* [DIRECTIONS FOR THIS TASK] Print out the entries from the line containing "Click the Play transport button" through the last line, exactly, and print nothing else. Pictures are not copied.

* [AVAILABLE DATA]
::::::
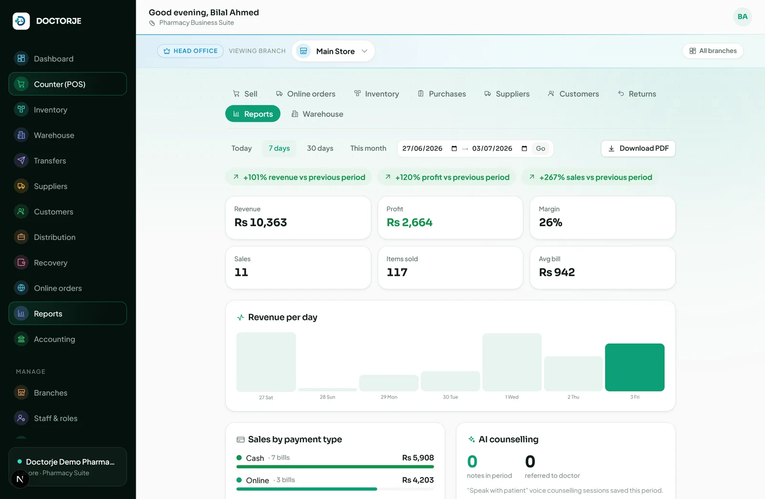Viewport: 765px width, 499px height.
Task: Click the Staff & roles icon
Action: (x=21, y=418)
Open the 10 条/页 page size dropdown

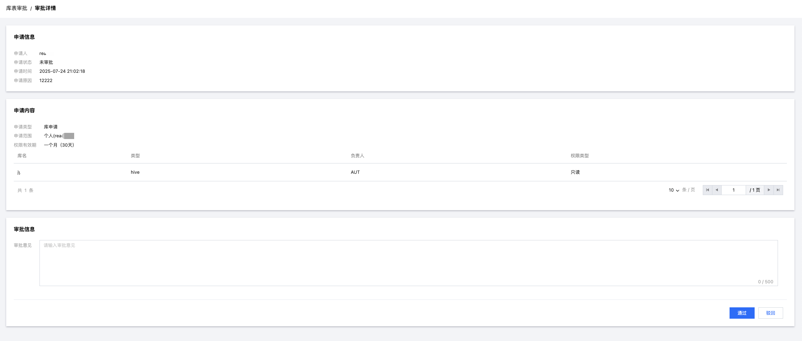(x=674, y=190)
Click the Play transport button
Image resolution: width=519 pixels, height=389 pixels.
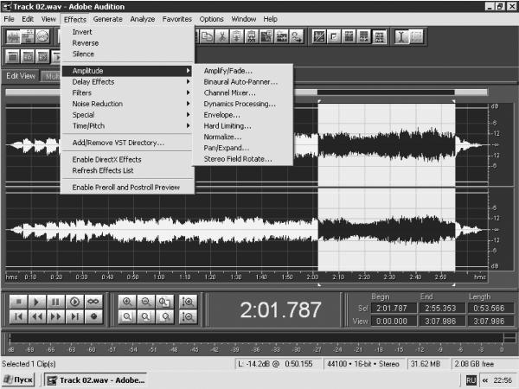36,302
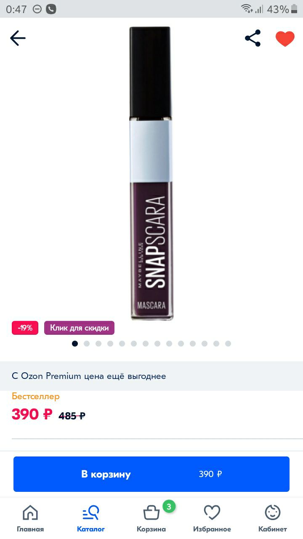Open the Главная home tab
The width and height of the screenshot is (303, 539).
30,519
::::::
* [ANSWER SECTION]
Click the Play transport button
Image resolution: width=519 pixels, height=389 pixels.
36,302
Open the Главная home tab
The width and height of the screenshot is (303, 539).
30,519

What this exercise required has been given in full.